Cleo vaciló antes de fulminarlo con la mirada y, en ese momento, pensó que se parecía mucho a su hermana.

–Porque está sufriendo y no creo que vaya a superar esto hasta que vuelva a verte.

Zayed asintió. No era la respuesta que quería, pero al menos era sincera.

–Gracias.

Cleo se inclinó hacia delante para decirle en voz baja:

–Pero si le haces daño…

–Jamás le haría daño –la interrumpo él–. Por favor, créeme.

Zayed subió al coche y le dio instrucciones al conductor.

–¿Al norte de Gales, Alteza? –exclamó el hombre, mirando el cielo cubierto de nubes–. ¿Seguro que no prefiere ir por la mañana? Es un viaje largo y con este tiempo…

–Ahora –lo interrumpió, Zayed–. Quiero ir ahora mismo.

Nunca había estado en Gales, un país conocido por sus hermosas montañas y por sus precipitaciones por encima de la media. Estaba lloviendo cuando pasaron por Birmingham y llovía más cuando atravesaron un pequeño pueblo llamado Bala, con sus guardaespaldas siguiéndolos a cierta distancia. Encontrar la casa de Jane no era fácil porque apenas había postes indicadores o farolas y esa noche no había luna.

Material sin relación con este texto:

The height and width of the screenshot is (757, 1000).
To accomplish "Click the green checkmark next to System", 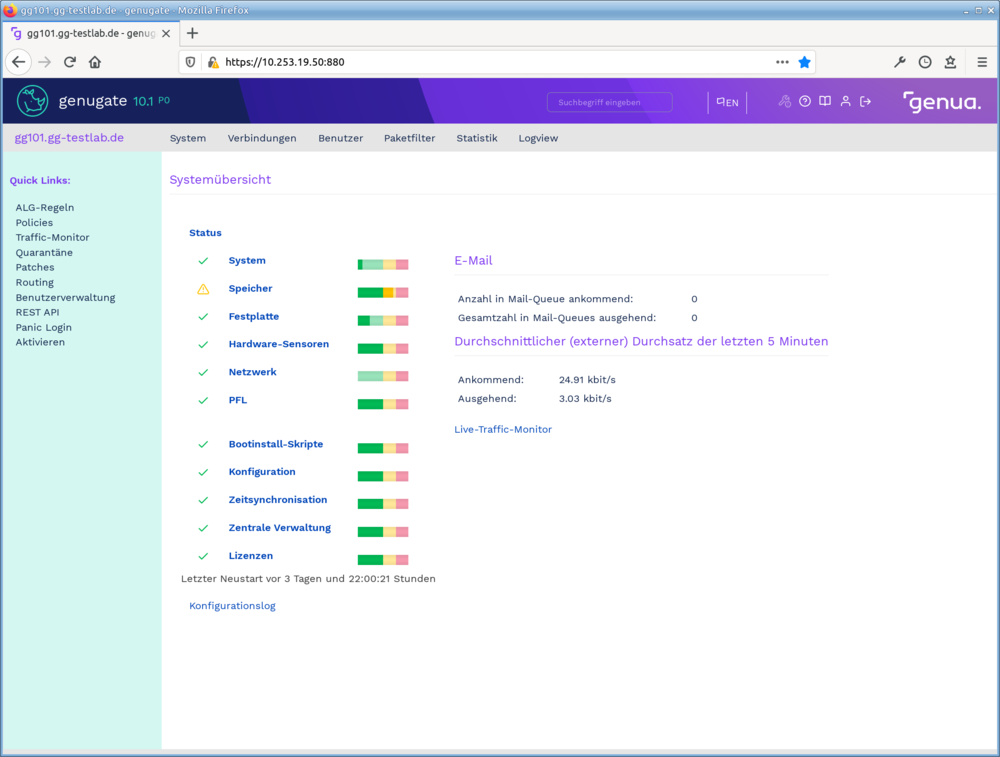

Con unos tejanos, un jersey y una chaqueta de cuero, Zayed se alegraba de ir vestido al modo occidental, especialmente cuando entró en un pub para pedir indicaciones y todos los parroquianos se quedaron en silencio, mirándolo como si fuese un extraterrestre.

Por fin, encontró la dirección. Era una casita diminuta pegada a varias otras, a unos metros de una estrecha carretera. Y en una de las ventanas del piso de arriba había luz. Zayed le dijo al conductor que esperase… ¿durante cuánto tiempo? No lo sabía.

Luego bajó del coche, respiró el aire frío y húmedo del campo y llamó a la puerta.

Un minuto después, una luz se encendió en la planta baja de la casa. No oyó pasos, pero sí el ruido de un cerrojo. La puerta se abrió entonces y un par de ojos de color ámbar se clavaron en él. Vio un brillo de sorpresa en ellos y luego… una tormenta de ira.

Tontamente, pensó en lo halagada que se hubiera sentido cualquiera de sus amantes si hubiese cruzado el mundo para verla, pero en el rostro de Jane solo había hostilidad.